SOURCE EXCERPT →
◇ ◇ ◇ ◇ ◇ ◇ ◇

This is something that has been laid on my heart lately. I think that every Christian would agree that we are still under the moral law of God, Jesus upheld the Ten Commandments when he said:
"You shall love the Lord your God with all your heart and with all your soul and with all your mind. This is the great and first commandment. And a second is like it: You shall love your neighbor as yourself." (Matt 22:37-39)

He did not come to abolish the law, every person in the world, Christians especially, are not to murder, bear false witness, take the Lord's name in vain etc. This also applies to the Sabbath. While it is true that as Christians do not have the rituals that the Judaizers had heaped upon themselves unscripturally - or that Christians ought to keep in particular the seventh day holy - as Pink aptly pointed out above, we do indeed have a day of rest, one day in seven, for the worship of God and this is looking ahead to the consummation of that rest, the entering into the eternal Sabbath and in honour of Christ resting from his work once he had risen from the dead and secured our resurrection.

I say this because there are some who would say that we are not under the Old Testament law, that there is no specific New Testament command to observe a Sabbath day. To this we would reply that there is also no New Testament command not to make idols. Because of the absence and no express command or hint to the opposite, we must consider the moral law (i.e. the Ten Commandments and the like) to be still in effect. As ever, it is still the law of God. Some would claim that passages such as Colossians 2:16, which says

"Therefore let no one pass judgment on you in questions of food and drink, or with regard to a festival or a new moon or a Sabbath. "

◇ ◇ ◇ ◇ ◇ ◇ ◇

PROMPT A →
Retype the listing starting at the line that contains "The height and" and ending with the last line of the listing. Omit the pictures.
The essay and the listing are unrelated material.

Word and item location data:

◇ ◇ ◇ ◇ ◇ ◇ ◇

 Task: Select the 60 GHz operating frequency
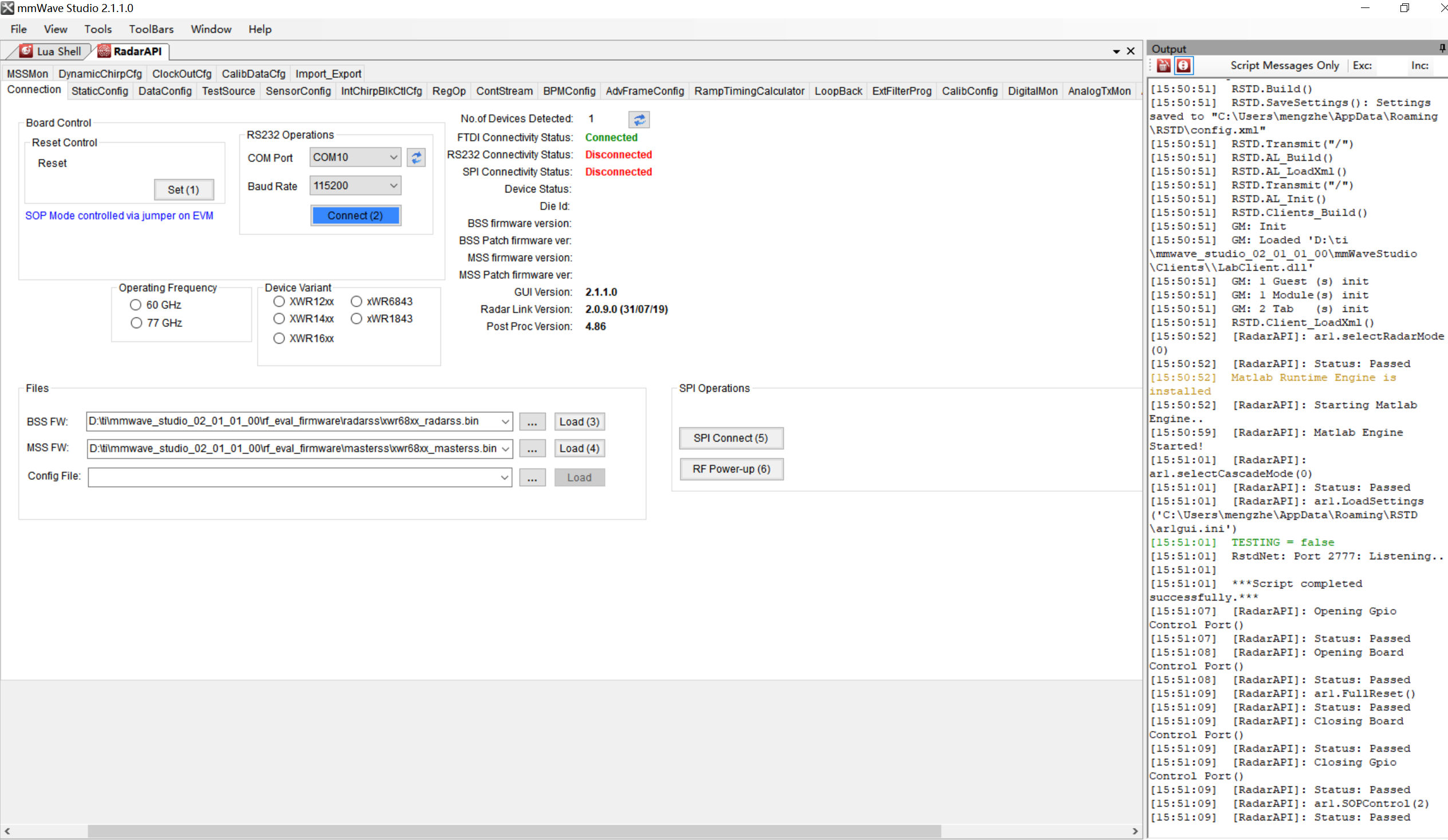136,305
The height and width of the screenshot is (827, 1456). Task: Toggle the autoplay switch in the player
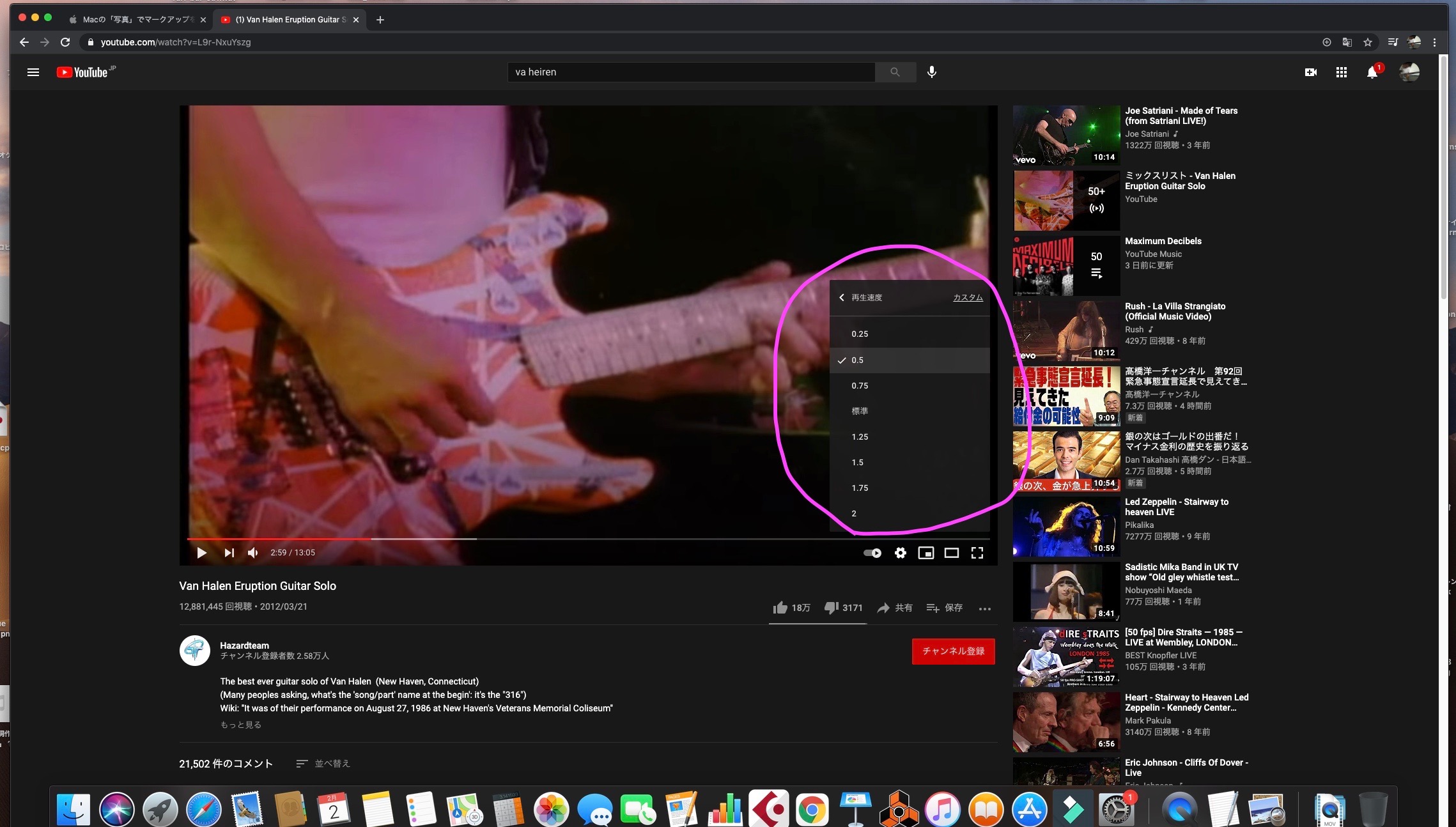(x=872, y=553)
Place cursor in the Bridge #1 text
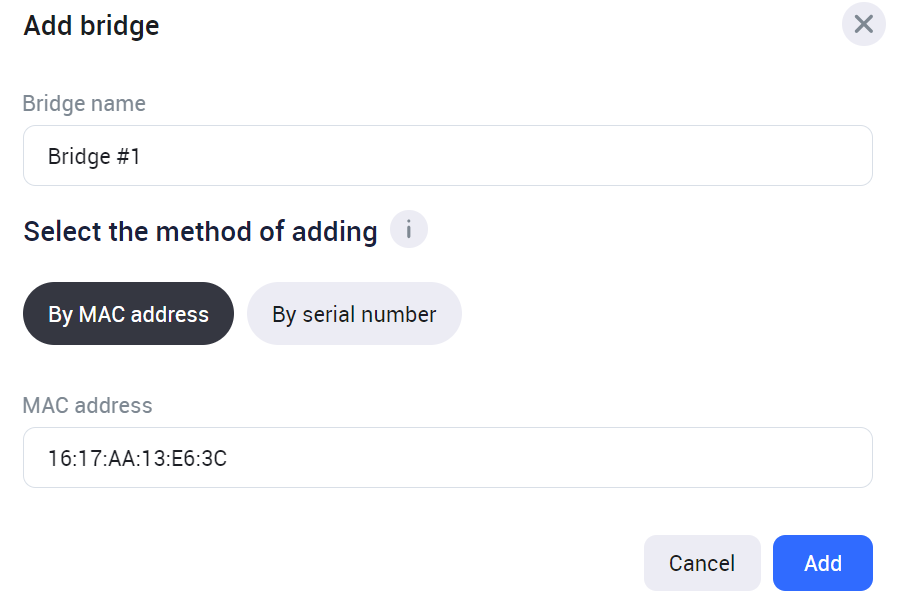Viewport: 899px width, 601px height. pos(93,156)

◇ ◇ ◇ ◇ ◇ ◇ ◇

PROMPT B →
Write the next part of the essay on the Sabbath and God's moral law, picking up after its final sentence.

EXERCISE OUTPUT A →
The height and width of the screenshot is (827, 1456). Task: Toggle the autoplay switch in the player
(x=872, y=553)
Place cursor in the Bridge #1 text
Viewport: 899px width, 601px height. pos(93,156)

EXERCISE OUTPUT B →
refer to the passing away of the Sabbath. However, this is a plural form of Sabbath. Barnes says:

"Greek, “of the Sabbaths.” The word Sabbath in the Old Testament is applied not only to the seventh day, but to all the days of holy rest that were observed by the Hebrews, and particularly to the beginning and close of their great festivals. There is, doubtless, reference to those days in this place, since the word is used in the plural number, and the apostle does not refer particularly to the Sabbath properly so called."

The plural form of "Sabbath" is used only one other place and that is understandable when you read the verse, in Acts 17:2
"And Paul went in, as was his custom, and on three Sabbath days he reasoned with them from the Scriptures,"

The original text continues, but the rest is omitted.